Raw logger temperature time series data can be run through
classify_water_temp_data()
to classify each value as
reasonable, questionable, or erroneous. Only a single deployment can be
classified at a time. Users are responsible for ensuring that the data
are in the correct format before running this function.

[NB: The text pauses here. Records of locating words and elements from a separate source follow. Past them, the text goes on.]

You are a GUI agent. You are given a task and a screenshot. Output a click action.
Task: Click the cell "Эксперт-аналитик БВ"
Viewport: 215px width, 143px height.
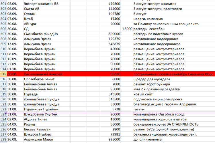[43, 4]
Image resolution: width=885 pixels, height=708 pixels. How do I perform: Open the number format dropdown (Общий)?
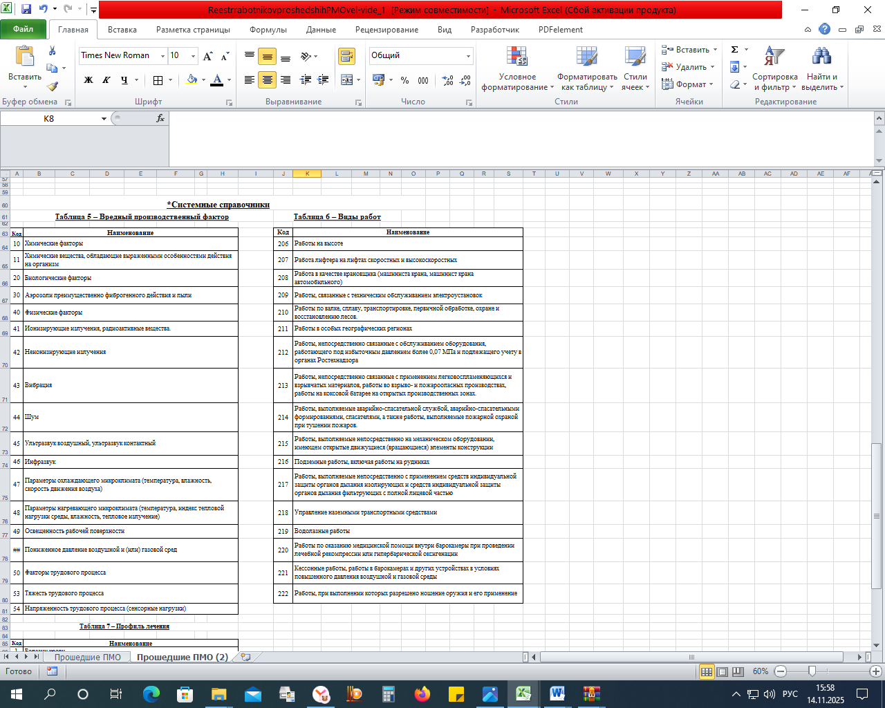coord(468,56)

The values are classified following these rules:
- If the temperature is greater then or equal to or less then or equal
to the min and max parameters (
questionable_min
,questionable_max
,erroneous_min
,erroneous_max
). - If the rate of change (degrees per hour) between the adjacent lag
value is greater then or equal to the rate parameters
(
questionable_rate
,erroneous_rate
). - A value adjacent to a questionable/erroneous value are coded as questionable/erroneous.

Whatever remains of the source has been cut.